(Beginning of SOURCE MATERIAL)
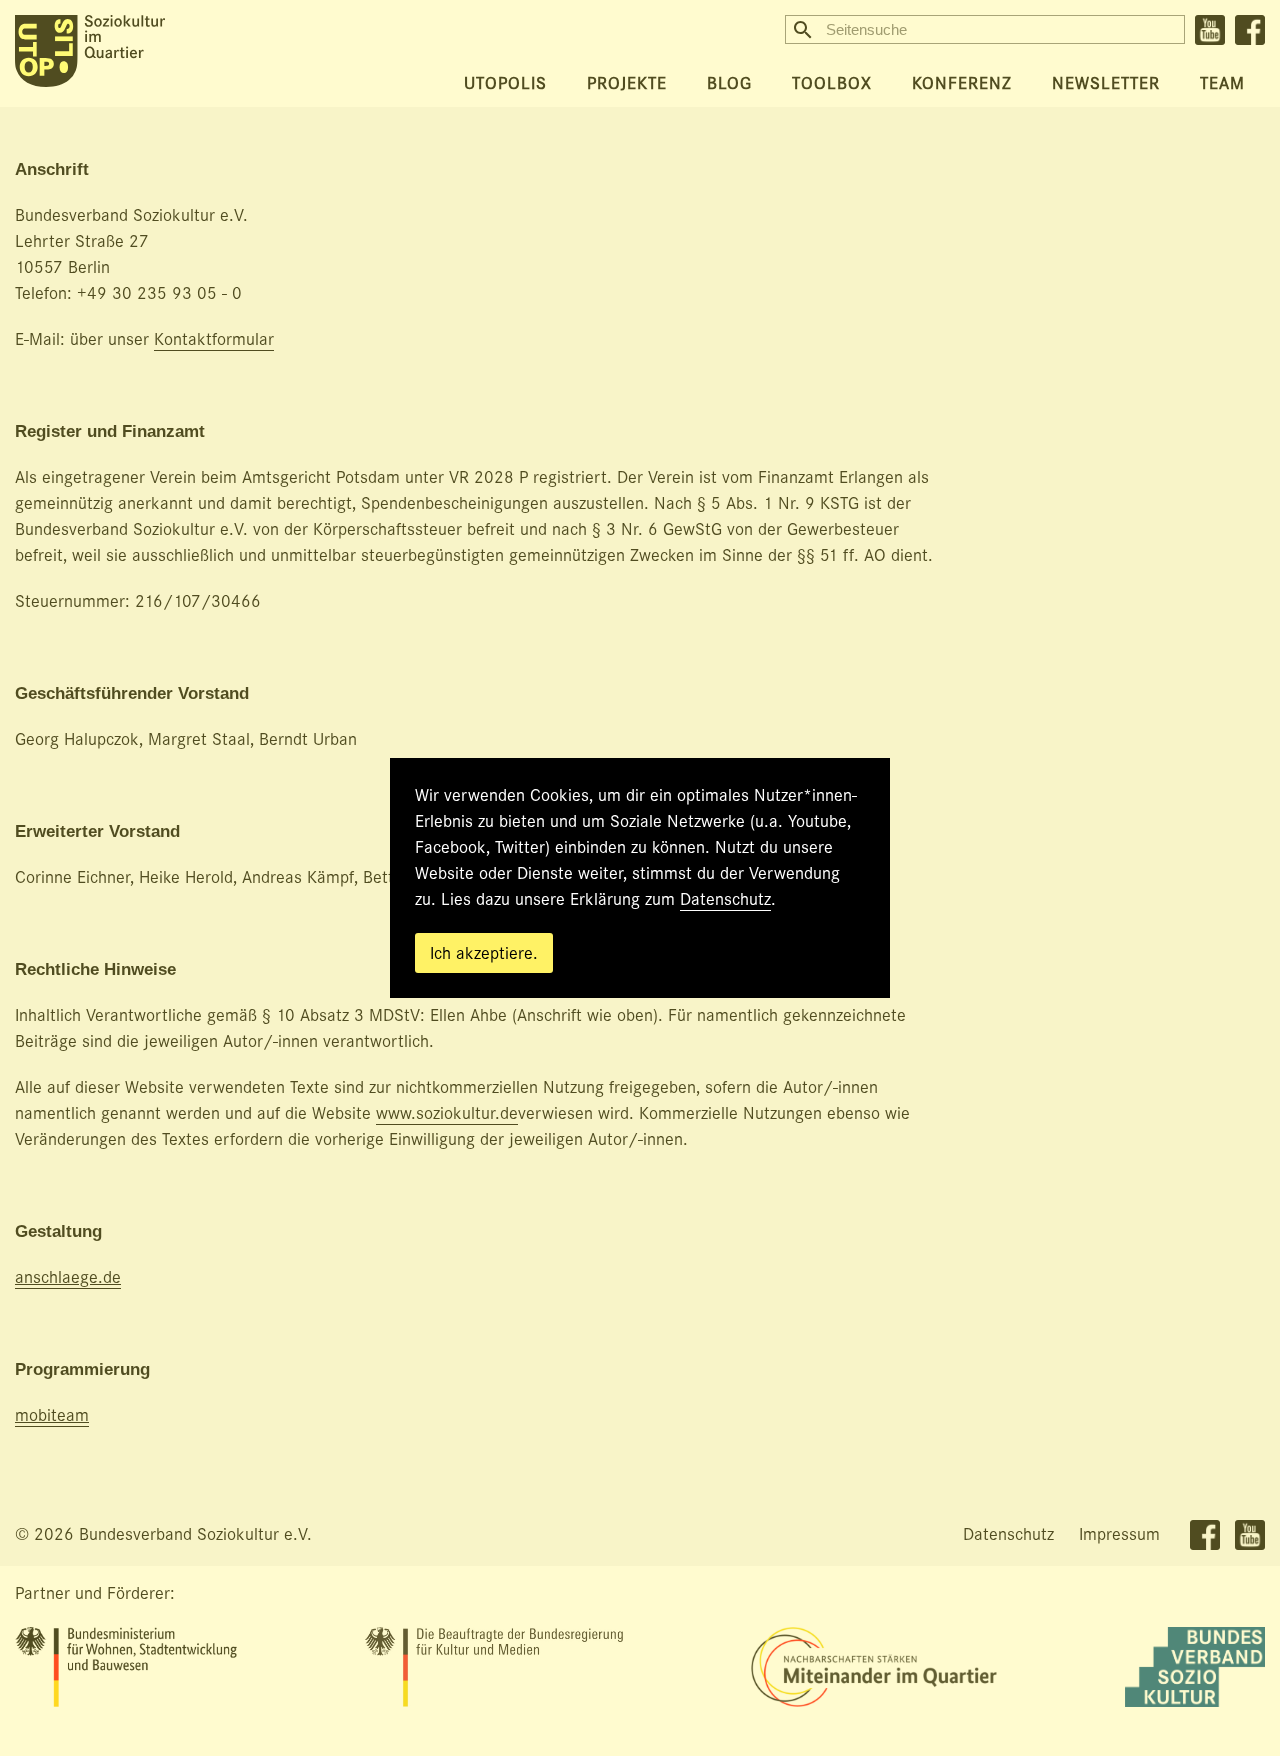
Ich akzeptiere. (484, 953)
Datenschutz (725, 899)
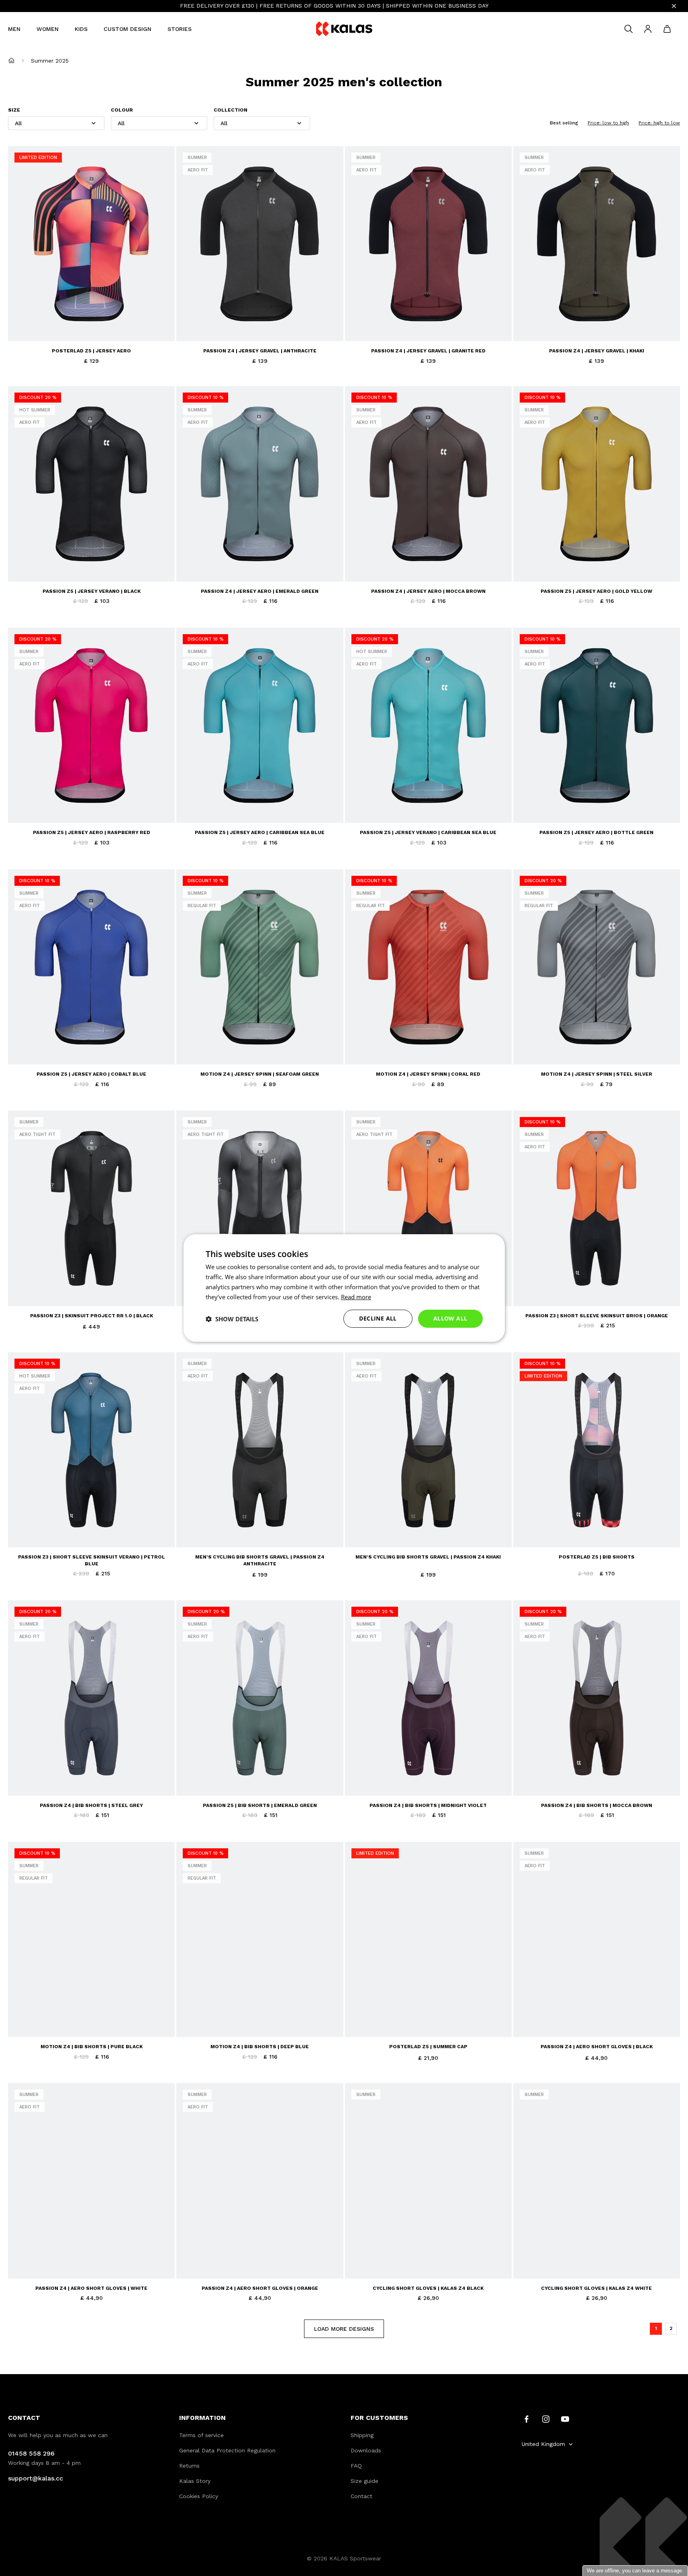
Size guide (364, 2481)
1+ (106, 324)
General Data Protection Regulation (227, 2450)
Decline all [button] (377, 1318)
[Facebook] (526, 2418)
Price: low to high (608, 123)
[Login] (648, 29)
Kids (81, 29)
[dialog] (344, 1288)
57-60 (398, 2020)
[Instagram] (546, 2418)
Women (48, 29)
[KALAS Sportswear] (344, 29)
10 (582, 2020)
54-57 (378, 2020)
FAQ (356, 2465)
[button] (232, 1318)
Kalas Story (194, 2481)
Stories (179, 29)
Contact (361, 2496)
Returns (189, 2465)
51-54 (358, 2020)
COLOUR (122, 110)
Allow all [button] (450, 1318)
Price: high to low (659, 123)
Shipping (362, 2435)
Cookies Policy (198, 2496)
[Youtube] (565, 2418)
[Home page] (11, 60)
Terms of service (201, 2435)
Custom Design (127, 29)
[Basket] (667, 29)
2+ (120, 324)
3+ (135, 324)
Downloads (366, 2450)
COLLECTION (230, 110)
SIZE (14, 110)
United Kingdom (543, 2444)
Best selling (564, 123)
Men (14, 29)
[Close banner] (674, 6)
(End of SOURCE MATERIAL)
▶ TASK TO COMPLETE
Copy nothing but the lines from the start of the entries through the line with "Contact (361, 2496)". Write them out exactly, without pictures.

▶ SOLUTION TO THIS EXERCISE
Ich akzeptiere. (484, 953)
Datenschutz (725, 899)
Size guide (364, 2481)
1+ (106, 324)
General Data Protection Regulation (227, 2450)
Decline all [button] (377, 1318)
[Facebook] (526, 2418)
Price: low to high (608, 123)
[Login] (648, 29)
Kids (81, 29)
[dialog] (344, 1288)
57-60 (398, 2020)
[Instagram] (546, 2418)
Women (48, 29)
[KALAS Sportswear] (344, 29)
10 (582, 2020)
54-57 (378, 2020)
FAQ (356, 2465)
[button] (232, 1318)
Kalas Story (194, 2481)
Stories (179, 29)
Contact (361, 2496)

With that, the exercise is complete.